▶ **THE TASK**
Repeat the passage below on the church of San Domenico in Orvieto in full, word for word.

San Domenico is a Gothic architecture, Roman Catholic church located on Piazza Ventinove Marzo in Orvieto, Umbria, central Italy.

Putatively this was the site of the former pagan temple of Minerva, and subsequently of the parish church named Santa Pace. Construction of a Dominican monastery and church here begun in 1233 about a decade after the death of Dominic de Guzmán, and a year prior to his canonization. in 1234. It is one of the first churches of the Dominican Order. The original San Domenico and the monastery was enlarged under the papacy of Urban IV by cardinal Annibaldo Annibaldeschi.

The edifice had a nave and two aisles but always remained incomplete. In the 17th-century, the church was truncated, opening some of the space in the piazza in front, and what remains today are only the apse and the transept, after most of the church was demolished in 1932 to house the Female Academy of Gymnastics.

The church is notable for housing the desk used by St Thomas Aquinas for his lessons at Orvieto during his sojourn in the city (1263–1264), as well as the Monument to Cardinal De Braye, sculpted by Arnolfo di Cambio around 1282. As proved by restorations, the statues of the Madonna included in the latter is in fact a 2nd-century BC Roman one. Also in the church is the Petrucci Chapel, designed by Michele Sanmicheli in 1516-1523 under the choir. It has an octagonal plan and several sculptures.

The church was home to the San Domenico Polyptych by Simone Martini (1323–1324), now in the Orvieto Cathedral's Museum.

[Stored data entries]
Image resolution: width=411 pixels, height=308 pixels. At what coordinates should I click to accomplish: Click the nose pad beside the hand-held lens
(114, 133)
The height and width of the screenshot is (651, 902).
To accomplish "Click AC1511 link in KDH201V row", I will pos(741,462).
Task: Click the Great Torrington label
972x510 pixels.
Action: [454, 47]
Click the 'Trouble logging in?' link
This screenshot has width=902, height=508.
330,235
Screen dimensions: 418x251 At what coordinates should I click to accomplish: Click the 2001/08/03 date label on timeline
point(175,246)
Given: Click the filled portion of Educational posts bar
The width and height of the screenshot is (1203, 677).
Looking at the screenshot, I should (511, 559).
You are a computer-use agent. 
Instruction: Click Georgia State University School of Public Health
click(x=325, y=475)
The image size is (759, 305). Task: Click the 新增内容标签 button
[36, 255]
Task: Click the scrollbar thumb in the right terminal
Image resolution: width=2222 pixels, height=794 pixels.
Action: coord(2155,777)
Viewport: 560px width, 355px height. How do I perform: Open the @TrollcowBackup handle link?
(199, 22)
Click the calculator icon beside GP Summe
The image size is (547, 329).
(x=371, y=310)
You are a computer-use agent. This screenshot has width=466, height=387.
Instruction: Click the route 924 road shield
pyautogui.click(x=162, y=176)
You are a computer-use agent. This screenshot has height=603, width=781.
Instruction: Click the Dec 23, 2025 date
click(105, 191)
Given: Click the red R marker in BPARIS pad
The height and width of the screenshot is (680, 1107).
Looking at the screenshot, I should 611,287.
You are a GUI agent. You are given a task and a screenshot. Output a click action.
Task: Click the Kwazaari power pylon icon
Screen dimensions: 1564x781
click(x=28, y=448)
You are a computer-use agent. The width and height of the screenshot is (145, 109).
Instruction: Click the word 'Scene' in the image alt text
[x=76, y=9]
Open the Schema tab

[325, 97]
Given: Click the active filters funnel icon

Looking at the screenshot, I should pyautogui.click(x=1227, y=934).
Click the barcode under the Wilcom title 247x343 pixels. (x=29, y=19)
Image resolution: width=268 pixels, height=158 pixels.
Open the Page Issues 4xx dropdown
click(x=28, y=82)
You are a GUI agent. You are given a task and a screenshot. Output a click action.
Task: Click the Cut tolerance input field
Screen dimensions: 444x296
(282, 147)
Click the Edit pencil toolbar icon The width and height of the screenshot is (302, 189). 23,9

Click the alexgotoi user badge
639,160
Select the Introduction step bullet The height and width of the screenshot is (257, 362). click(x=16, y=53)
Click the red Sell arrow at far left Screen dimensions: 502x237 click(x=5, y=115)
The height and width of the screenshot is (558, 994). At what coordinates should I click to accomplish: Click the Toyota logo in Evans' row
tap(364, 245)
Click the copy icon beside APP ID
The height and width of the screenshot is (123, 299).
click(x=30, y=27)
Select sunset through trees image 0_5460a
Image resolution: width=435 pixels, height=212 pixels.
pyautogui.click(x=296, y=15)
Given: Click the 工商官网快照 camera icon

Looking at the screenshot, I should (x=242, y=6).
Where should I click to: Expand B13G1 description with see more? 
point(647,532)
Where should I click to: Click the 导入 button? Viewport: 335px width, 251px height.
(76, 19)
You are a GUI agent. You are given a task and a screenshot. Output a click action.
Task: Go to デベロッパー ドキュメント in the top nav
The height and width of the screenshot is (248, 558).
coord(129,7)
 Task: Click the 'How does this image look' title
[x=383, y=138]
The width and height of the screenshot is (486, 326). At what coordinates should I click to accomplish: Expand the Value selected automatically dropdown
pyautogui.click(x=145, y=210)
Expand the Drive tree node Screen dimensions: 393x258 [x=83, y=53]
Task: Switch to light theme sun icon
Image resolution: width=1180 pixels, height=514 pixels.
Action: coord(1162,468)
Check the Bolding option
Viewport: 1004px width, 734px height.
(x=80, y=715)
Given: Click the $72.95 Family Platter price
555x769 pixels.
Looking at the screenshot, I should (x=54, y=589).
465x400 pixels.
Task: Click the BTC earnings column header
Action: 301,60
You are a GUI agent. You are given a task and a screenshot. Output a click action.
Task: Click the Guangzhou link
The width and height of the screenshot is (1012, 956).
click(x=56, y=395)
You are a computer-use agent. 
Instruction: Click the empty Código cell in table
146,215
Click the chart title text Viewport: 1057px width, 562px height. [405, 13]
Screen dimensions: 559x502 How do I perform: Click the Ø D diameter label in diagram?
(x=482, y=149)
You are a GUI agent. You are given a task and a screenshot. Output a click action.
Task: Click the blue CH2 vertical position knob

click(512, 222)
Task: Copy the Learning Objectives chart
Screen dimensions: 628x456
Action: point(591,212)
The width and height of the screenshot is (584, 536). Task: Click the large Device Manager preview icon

▶ **PROBLEM SOLUTION**
San Domenico is a Gothic architecture, Roman Catholic church located on Piazza Ventinove Marzo in Orvieto, Umbria, central Italy.

Putatively this was the site of the former pagan temple of Minerva, and subsequently of the parish church named Santa Pace. Construction of a Dominican monastery and church here begun in 1233 about a decade after the death of Dominic de Guzmán, and a year prior to his canonization. in 1234. It is one of the first churches of the Dominican Order. The original San Domenico and the monastery was enlarged under the papacy of Urban IV by cardinal Annibaldo Annibaldeschi.

The edifice had a nave and two aisles but always remained incomplete. In the 17th-century, the church was truncated, opening some of the space in the piazza in front, and what remains today are only the apse and the transept, after most of the church was demolished in 1932 to house the Female Academy of Gymnastics.

The church is notable for housing the desk used by St Thomas Aquinas for his lessons at Orvieto during his sojourn in the city (1263–1264), as well as the Monument to Cardinal De Braye, sculpted by Arnolfo di Cambio around 1282. As proved by restorations, the statues of the Madonna included in the latter is in fact a 2nd-century BC Roman one. Also in the church is the Petrucci Chapel, designed by Michele Sanmicheli in 1516-1523 under the choir. It has an octagonal plan and several sculptures.

The church was home to the San Domenico Polyptych by Simone Martini (1323–1324), now in the Orvieto Cathedral's Museum.